À cet endroit où les transactions au comptant restent à la mode, les modalités d’utilisation des pièces obéissent au contexte imposé par la rareté de celles-ci. «Nous avons observé que le manque de pièces d’argent nous causait beaucoup d’ennuis depuis au moins 10 ans. Nous perdions beaucoup de clients et d’argent parce qu’on arrivait plus à faciliter les échanges», démontre Marco. Selon ce dernier, il faut être au courant de ce qui se passe entre nous commerçants. Nous ne nous aidons pas mutuellement. Et pour éviter de quémander la petite monnaie de boutiques en boutiques, le Tchang tchang permet d’être plus indépendant », poursuit-il.

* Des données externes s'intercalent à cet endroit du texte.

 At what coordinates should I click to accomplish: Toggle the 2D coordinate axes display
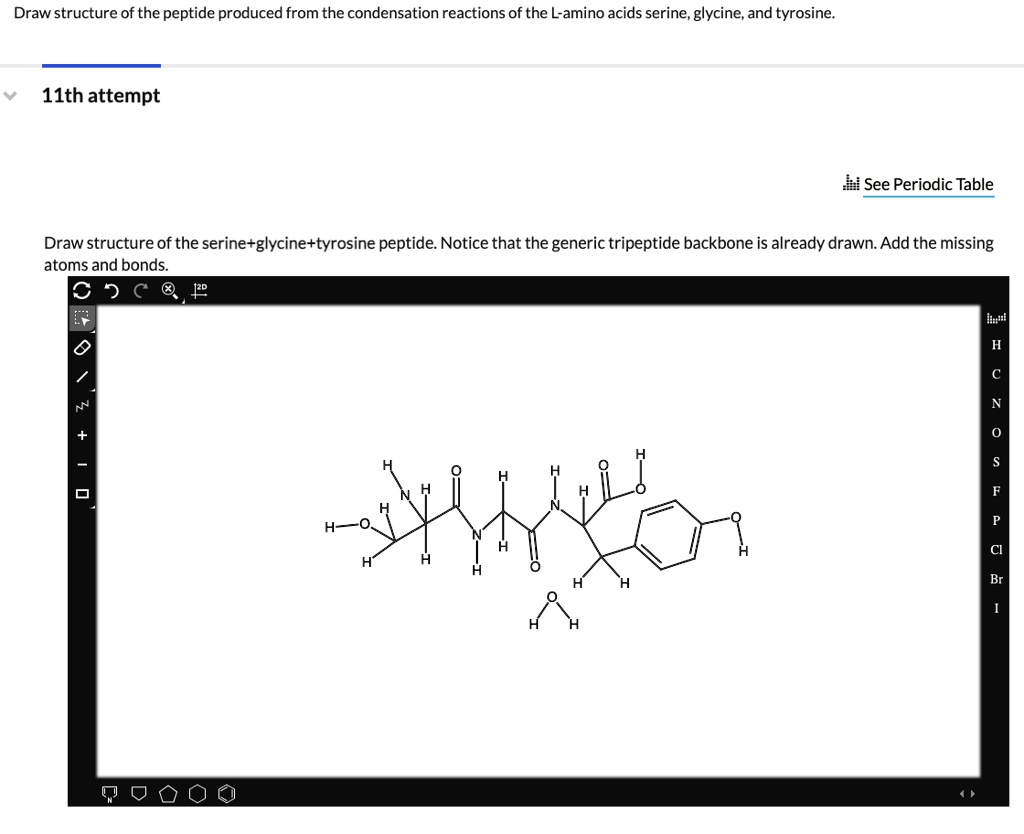[x=197, y=290]
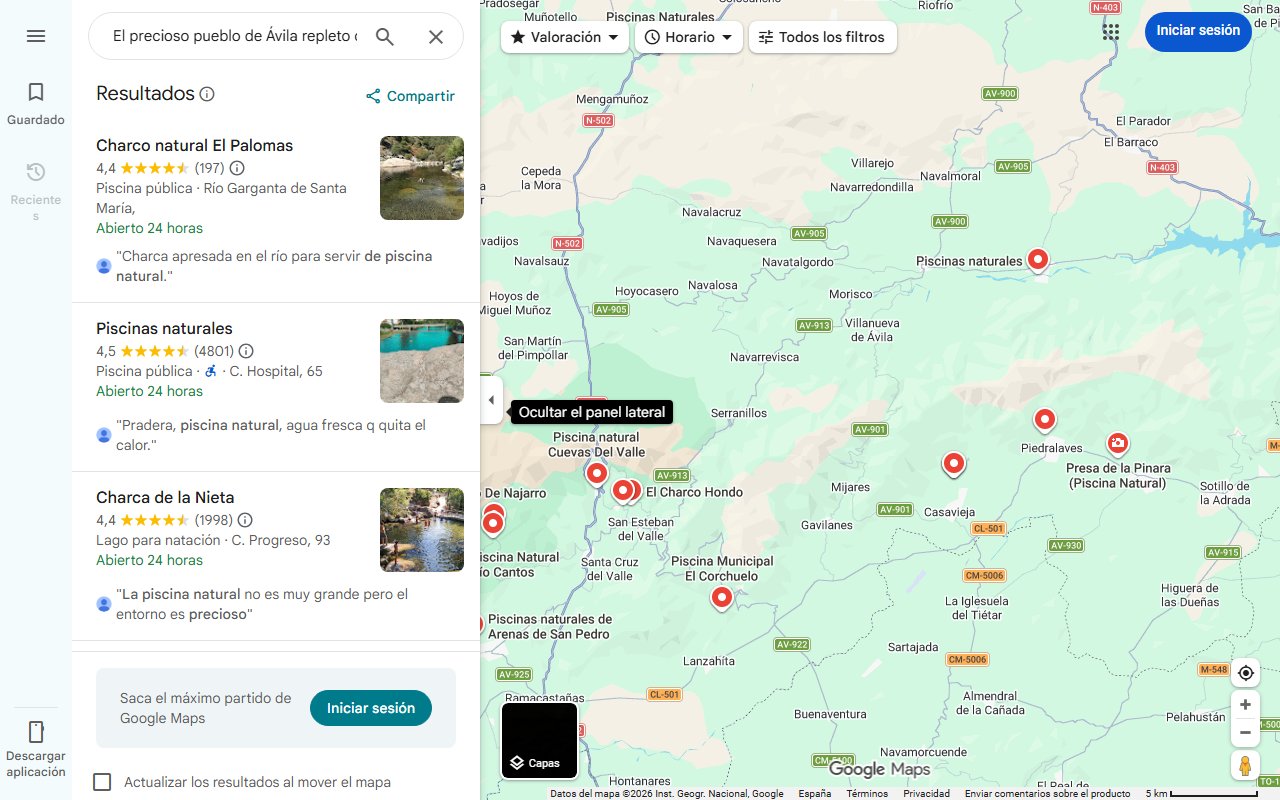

Parce qu’il est considéré comme tel, ce mécanisme de mise à disposition de la petite monnaie régit ainsi tous les marchés de la zone. À Abang-Minko’o par exemple, la question ne se pose plus entre commerçants et clients. «Chacun sait qu’en achetant une marchandise qui coûte moins de 500 francs, inutile de venir présenter un billet de 1000 francs par exemple», souffle Ernest Nzue, usager gabonais. De son propos, l’on remarque que la zone des trois frontières est un parcours organisé sur le plan commercial. «Et ce au fur et à mesure que s’accentue la pénurie des pièces de monnaie dans l’espace Cemac», analyse Quentin Onambele, cadre contractuel à la délégation départementale du Commerce pour la Vallée du Ntem. «Le Tchang tchang rend compte de la capacité des usagers à s’adapter et à d’ajuster en vue de rendre la vie facile, d’abord pour eux-mêmes, les commerçants et ensuite pour les clients», poursuit notre source. Traduction : le Tchang tchang synthétise plus l’élan d’adaptation. «Un tremplin économique qui permet de surmonter certaines difficultés dans les transactions», appuie Quentin Onambele.
Beac
Dans cette auguste institution, des recettes telles que le «Tchang tchang» ne sont pas connues comme faisant partie des mécanismes formels d’échanges. D’ailleurs, l’on évite d’en parler. »Ce qui est dans l’agenda de la Banque centrale, c’est le début d’ici à la fin de l’année d’un programme d’injection des pièces de monnaie dans l’économie de la sous-région», a informé le gouverneur de la Beac, au sortir de la session ordinaire du Comité de politique monétaire du 24 juin dernier à Yaoundé. Selon le patron de la Banque centrale, «il s’agit d’un programme étalé sur cinq ans pour permettre à l’économie de la Cemac de se libérer de certaines contraintes liées à la rareté des pièces de monnaie».